## Problem to solve
Nothing but an exact copy of the records is expected here.
-------- Listed entries
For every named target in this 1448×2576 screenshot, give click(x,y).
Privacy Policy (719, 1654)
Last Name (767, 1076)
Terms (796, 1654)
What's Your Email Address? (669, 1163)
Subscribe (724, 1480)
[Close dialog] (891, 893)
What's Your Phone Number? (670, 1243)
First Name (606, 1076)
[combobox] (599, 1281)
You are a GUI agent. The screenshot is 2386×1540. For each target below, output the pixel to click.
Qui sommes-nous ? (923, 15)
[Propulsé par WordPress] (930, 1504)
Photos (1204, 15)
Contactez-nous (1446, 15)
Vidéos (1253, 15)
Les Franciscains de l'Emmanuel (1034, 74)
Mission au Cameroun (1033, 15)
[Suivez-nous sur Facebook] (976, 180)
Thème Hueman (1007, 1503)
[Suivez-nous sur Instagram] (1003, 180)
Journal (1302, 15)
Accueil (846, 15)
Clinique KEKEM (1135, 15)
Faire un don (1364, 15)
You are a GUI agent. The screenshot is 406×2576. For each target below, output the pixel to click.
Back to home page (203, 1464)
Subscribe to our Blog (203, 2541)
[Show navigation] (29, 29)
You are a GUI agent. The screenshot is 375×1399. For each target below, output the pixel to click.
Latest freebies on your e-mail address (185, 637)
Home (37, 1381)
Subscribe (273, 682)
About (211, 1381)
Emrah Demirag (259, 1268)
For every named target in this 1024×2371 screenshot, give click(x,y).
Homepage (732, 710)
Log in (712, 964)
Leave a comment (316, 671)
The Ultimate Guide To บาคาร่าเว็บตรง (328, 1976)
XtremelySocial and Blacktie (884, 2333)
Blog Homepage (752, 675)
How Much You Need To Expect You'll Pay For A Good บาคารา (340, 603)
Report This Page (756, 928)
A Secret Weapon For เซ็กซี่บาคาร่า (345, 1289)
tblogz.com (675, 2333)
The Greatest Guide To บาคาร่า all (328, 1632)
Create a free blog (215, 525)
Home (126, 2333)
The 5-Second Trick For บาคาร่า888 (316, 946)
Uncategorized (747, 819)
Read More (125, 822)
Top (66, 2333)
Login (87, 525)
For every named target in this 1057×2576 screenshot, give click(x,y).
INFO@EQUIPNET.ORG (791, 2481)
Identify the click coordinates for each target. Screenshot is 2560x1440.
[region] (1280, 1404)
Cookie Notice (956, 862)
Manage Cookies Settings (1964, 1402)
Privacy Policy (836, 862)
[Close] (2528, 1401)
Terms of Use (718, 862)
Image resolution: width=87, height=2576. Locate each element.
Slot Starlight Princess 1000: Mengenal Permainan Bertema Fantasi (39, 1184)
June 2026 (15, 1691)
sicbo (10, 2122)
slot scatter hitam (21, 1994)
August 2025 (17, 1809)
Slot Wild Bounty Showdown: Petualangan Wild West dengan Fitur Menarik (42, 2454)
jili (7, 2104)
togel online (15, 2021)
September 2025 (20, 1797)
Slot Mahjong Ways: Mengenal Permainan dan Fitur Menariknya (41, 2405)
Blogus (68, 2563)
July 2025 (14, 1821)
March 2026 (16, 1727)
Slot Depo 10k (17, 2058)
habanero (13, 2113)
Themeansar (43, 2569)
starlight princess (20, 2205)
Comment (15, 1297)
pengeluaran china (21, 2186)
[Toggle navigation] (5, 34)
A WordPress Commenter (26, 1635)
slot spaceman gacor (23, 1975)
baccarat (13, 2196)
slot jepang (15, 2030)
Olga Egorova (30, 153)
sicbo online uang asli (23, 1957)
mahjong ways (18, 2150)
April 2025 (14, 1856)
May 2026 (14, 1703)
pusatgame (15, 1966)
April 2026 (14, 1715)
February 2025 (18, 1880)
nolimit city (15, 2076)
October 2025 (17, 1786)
----------------
## Result of this task
For every named target in this 1448×2576 screenshot, give click(x,y).
Privacy Policy (719, 1654)
Last Name (767, 1076)
Terms (796, 1654)
What's Your Email Address? (669, 1163)
Subscribe (724, 1480)
[Close dialog] (891, 893)
What's Your Phone Number? (670, 1243)
First Name (606, 1076)
[combobox] (599, 1281)
You are a GUI agent. The screenshot is 2386×1540. For each target below, output the pixel to click.
Qui sommes-nous ? (923, 15)
[Propulsé par WordPress] (930, 1504)
Photos (1204, 15)
Contactez-nous (1446, 15)
Vidéos (1253, 15)
Les Franciscains de l'Emmanuel (1034, 74)
Mission au Cameroun (1033, 15)
[Suivez-nous sur Facebook] (976, 180)
Thème Hueman (1007, 1503)
[Suivez-nous sur Instagram] (1003, 180)
Journal (1302, 15)
Accueil (846, 15)
Clinique KEKEM (1135, 15)
Faire un don (1364, 15)
You are a GUI agent. The screenshot is 406×2576. For each target below, output the pixel to click.
Back to home page (203, 1464)
Subscribe to our Blog (203, 2541)
[Show navigation] (29, 29)
You are a GUI agent. The screenshot is 375×1399. For each target below, output the pixel to click.
Latest freebies on your e-mail address (185, 637)
Home (37, 1381)
Subscribe (273, 682)
About (211, 1381)
Emrah Demirag (259, 1268)
For every named target in this 1024×2371 screenshot, give click(x,y).
Homepage (732, 710)
Log in (712, 964)
Leave a comment (316, 671)
The Ultimate Guide To บาคาร่าเว็บตรง (328, 1976)
XtremelySocial and Blacktie (884, 2333)
Blog Homepage (752, 675)
How Much You Need To Expect You'll Pay For A Good บาคารา (340, 603)
Report This Page (756, 928)
A Secret Weapon For เซ็กซี่บาคาร่า (345, 1289)
tblogz.com (675, 2333)
The Greatest Guide To บาคาร่า all (328, 1632)
Create a free blog (215, 525)
Home (126, 2333)
The 5-Second Trick For บาคาร่า888 (316, 946)
Uncategorized (747, 819)
Read More (125, 822)
Top (66, 2333)
Login (87, 525)
For every named target in this 1057×2576 screenshot, give click(x,y).
INFO@EQUIPNET.ORG (791, 2481)
Identify the click coordinates for each target. Screenshot is 2560x1440.
[region] (1280, 1404)
Cookie Notice (956, 862)
Manage Cookies Settings (1964, 1402)
Privacy Policy (836, 862)
[Close] (2528, 1401)
Terms of Use (718, 862)
Image resolution: width=87, height=2576. Locate each element.
Slot Starlight Princess 1000: Mengenal Permainan Bertema Fantasi (39, 1184)
June 2026 (15, 1691)
sicbo (10, 2122)
slot scatter hitam (21, 1994)
August 2025 (17, 1809)
Slot Wild Bounty Showdown: Petualangan Wild West dengan Fitur Menarik (42, 2454)
jili (7, 2104)
togel online (15, 2021)
September 2025 (20, 1797)
Slot Mahjong Ways: Mengenal Permainan dan Fitur Menariknya (41, 2405)
Blogus (68, 2563)
July 2025 (14, 1821)
March 2026 (16, 1727)
Slot Depo 10k (17, 2058)
habanero (13, 2113)
Themeansar (43, 2569)
starlight princess (20, 2205)
Comment (15, 1297)
pengeluaran china (21, 2186)
[Toggle navigation] (5, 34)
A WordPress Commenter (26, 1635)
slot spaceman gacor (23, 1975)
baccarat (13, 2196)
slot jepang (15, 2030)
Olga Egorova (30, 153)
sicbo online uang asli (23, 1957)
mahjong ways (18, 2150)
April 2025 (14, 1856)
May 2026 (14, 1703)
pusatgame (15, 1966)
April 2026 (14, 1715)
February 2025 (18, 1880)
nolimit city (15, 2076)
October 2025 (17, 1786)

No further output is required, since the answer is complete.